2011年9月6日火曜日

分身

分身
東野圭吾著
集英社文庫




北海道に住んでいる鞠子。幼い頃から母の愛に違和感を感じていた。
東京に住んでいる双葉。生まれた時から母と二人暮らし。
性格は全く違うが、なぜかそっくりな二人。
双葉のテレビ出演を機に、様々な渦に巻き込まれていく・・・

だいぶ前の医療サスペンスといえば、普通、医療の進歩に伴って古臭く感じてしまうもの。
でも、この本はそんなこと感じさせず、面白かった。
(専門家にはどうかわからないが)

最初から、暗く、薄気味悪いベールが一枚かかっているような気持ち悪さが最後まで続いていた。
自分と双子以上にそっくりな人がいたら?
まずは親の浮気を疑うかな?
でも、そんな話ではなかった。

東野作品の初期のいくつかは、終わり方が中途半端で納得できないものがあったが、
この作品は、余韻を残しつつも、とりあえずうまくまとまっていた。

考えさせられる点も多々あり、読み終わった後も、本能的な嫌悪感は尾をひいていた。

あと、一貫して「親の愛情」がテーマとして流れていた。
それが、気持ち悪さの中、救いだった。

改めて、昔の作品を読んでみたくなった。

● ● ●

• [作業内容] 上にある『分身』の読書感想を、最初から最後まで一字も変えずに書き写せ。

● ● ●

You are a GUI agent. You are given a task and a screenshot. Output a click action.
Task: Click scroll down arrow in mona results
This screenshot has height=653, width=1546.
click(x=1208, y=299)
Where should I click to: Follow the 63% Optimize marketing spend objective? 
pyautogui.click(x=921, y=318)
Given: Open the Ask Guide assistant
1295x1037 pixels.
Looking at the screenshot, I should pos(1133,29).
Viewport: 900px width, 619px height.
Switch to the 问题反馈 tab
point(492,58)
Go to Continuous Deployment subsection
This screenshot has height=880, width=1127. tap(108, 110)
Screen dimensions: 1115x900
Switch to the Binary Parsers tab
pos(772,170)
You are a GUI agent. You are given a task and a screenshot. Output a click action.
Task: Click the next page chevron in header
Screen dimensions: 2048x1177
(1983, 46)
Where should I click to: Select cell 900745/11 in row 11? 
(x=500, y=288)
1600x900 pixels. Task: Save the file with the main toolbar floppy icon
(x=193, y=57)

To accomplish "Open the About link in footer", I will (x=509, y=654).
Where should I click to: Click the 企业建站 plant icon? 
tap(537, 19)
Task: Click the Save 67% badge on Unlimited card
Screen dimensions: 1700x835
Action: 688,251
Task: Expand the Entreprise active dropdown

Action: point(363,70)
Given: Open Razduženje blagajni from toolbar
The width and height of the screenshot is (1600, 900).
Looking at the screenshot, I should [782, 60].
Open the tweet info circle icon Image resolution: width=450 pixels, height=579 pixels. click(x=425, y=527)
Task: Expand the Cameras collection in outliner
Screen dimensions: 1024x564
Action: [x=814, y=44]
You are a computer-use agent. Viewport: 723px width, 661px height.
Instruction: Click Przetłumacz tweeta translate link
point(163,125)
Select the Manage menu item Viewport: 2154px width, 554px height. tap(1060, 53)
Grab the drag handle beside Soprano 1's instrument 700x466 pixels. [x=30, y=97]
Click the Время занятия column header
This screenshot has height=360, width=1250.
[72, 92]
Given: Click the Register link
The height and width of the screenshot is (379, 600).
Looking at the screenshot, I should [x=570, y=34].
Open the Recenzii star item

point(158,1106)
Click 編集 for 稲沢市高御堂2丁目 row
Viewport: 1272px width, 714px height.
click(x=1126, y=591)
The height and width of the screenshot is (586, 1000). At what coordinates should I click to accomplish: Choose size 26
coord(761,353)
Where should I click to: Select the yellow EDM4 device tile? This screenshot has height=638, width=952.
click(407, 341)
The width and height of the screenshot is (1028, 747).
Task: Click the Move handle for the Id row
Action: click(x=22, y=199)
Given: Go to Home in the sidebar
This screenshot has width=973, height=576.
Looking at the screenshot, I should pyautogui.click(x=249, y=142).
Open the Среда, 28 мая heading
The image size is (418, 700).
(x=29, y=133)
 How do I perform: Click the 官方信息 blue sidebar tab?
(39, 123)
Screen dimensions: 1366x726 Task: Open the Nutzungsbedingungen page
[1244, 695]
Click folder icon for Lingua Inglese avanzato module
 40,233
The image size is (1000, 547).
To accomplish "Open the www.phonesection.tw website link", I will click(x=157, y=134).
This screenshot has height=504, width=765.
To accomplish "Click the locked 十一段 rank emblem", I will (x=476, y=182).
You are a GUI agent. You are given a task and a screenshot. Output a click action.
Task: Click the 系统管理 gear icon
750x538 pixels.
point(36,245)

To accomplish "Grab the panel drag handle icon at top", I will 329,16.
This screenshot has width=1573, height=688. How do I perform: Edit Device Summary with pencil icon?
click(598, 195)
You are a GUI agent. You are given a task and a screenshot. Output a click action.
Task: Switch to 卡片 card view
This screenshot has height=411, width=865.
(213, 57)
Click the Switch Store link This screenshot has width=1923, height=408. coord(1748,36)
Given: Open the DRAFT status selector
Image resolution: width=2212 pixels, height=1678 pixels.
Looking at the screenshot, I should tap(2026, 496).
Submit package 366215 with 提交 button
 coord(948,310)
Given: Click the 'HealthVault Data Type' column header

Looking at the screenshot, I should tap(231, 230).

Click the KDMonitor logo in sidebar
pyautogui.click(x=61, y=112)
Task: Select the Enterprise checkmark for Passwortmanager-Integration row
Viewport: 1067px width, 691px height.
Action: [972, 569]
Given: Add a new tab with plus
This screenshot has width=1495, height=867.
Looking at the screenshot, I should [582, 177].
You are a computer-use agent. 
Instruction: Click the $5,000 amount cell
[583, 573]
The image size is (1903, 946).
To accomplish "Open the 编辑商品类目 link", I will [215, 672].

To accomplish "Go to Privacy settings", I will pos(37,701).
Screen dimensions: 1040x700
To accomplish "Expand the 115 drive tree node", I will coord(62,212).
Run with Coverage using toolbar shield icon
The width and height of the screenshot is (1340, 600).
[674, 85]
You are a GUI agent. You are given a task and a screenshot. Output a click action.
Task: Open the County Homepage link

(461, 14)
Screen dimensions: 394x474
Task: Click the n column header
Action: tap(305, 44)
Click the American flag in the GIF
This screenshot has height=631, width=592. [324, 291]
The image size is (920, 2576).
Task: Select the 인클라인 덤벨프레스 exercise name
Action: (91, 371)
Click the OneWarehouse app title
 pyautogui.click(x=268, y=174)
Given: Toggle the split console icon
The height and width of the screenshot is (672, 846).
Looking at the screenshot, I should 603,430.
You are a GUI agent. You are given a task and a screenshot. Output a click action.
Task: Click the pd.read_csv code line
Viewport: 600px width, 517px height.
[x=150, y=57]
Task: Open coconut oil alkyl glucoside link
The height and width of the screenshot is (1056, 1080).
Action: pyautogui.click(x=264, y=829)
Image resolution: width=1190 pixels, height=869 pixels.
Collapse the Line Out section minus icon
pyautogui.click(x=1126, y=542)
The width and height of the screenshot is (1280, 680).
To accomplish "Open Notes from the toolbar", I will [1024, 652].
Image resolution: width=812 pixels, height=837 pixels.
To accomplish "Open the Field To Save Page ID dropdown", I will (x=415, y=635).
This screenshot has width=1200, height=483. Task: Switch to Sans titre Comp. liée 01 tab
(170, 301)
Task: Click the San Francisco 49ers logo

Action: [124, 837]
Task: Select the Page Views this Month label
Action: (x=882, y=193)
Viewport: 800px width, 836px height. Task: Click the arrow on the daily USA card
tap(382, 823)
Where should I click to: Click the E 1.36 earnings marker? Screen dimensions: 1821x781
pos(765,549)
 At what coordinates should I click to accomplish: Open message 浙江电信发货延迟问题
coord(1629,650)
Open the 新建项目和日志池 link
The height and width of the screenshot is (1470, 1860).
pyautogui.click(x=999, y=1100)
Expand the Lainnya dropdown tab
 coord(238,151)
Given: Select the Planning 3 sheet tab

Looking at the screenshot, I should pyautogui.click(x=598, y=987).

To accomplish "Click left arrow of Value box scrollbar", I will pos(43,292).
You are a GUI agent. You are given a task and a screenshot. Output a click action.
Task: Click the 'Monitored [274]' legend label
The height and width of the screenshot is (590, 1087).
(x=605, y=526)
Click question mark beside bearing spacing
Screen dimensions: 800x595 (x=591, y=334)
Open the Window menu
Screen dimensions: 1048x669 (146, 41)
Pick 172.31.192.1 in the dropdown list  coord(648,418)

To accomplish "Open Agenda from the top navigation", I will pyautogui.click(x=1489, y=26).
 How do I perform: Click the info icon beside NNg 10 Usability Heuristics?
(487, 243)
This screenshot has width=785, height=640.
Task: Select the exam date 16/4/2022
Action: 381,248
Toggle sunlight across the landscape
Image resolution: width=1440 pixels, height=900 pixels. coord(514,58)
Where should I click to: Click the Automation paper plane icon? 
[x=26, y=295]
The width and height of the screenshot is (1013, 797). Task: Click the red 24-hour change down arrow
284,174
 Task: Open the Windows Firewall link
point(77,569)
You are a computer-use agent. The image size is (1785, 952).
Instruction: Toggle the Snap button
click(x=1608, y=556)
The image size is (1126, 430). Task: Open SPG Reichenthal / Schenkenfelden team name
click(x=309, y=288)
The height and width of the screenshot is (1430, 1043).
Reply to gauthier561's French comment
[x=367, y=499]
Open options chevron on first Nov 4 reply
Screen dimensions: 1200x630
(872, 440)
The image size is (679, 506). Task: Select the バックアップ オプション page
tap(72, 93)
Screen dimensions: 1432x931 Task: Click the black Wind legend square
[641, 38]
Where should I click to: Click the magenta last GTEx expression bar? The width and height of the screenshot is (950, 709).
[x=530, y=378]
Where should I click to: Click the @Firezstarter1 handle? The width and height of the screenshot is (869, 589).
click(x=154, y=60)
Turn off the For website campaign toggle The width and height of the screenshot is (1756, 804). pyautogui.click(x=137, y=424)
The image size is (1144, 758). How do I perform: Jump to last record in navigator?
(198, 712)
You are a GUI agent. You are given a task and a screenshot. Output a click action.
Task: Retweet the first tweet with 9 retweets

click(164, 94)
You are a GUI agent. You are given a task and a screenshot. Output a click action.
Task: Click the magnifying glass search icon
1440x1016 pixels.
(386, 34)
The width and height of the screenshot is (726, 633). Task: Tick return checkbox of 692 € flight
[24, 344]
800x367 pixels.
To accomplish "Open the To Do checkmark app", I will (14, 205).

● ● ●

• [出力結果]
2011年9月6日火曜日

分身

分身
東野圭吾著
集英社文庫




北海道に住んでいる鞠子。幼い頃から母の愛に違和感を感じていた。
東京に住んでいる双葉。生まれた時から母と二人暮らし。
性格は全く違うが、なぜかそっくりな二人。
双葉のテレビ出演を機に、様々な渦に巻き込まれていく・・・

だいぶ前の医療サスペンスといえば、普通、医療の進歩に伴って古臭く感じてしまうもの。
でも、この本はそんなこと感じさせず、面白かった。
(専門家にはどうかわからないが)

最初から、暗く、薄気味悪いベールが一枚かかっているような気持ち悪さが最後まで続いていた。
自分と双子以上にそっくりな人がいたら?
まずは親の浮気を疑うかな?
でも、そんな話ではなかった。

東野作品の初期のいくつかは、終わり方が中途半端で納得できないものがあったが、
この作品は、余韻を残しつつも、とりあえずうまくまとまっていた。

考えさせられる点も多々あり、読み終わった後も、本能的な嫌悪感は尾をひいていた。

あと、一貫して「親の愛情」がテーマとして流れていた。
それが、気持ち悪さの中、救いだった。

改めて、昔の作品を読んでみたくなった。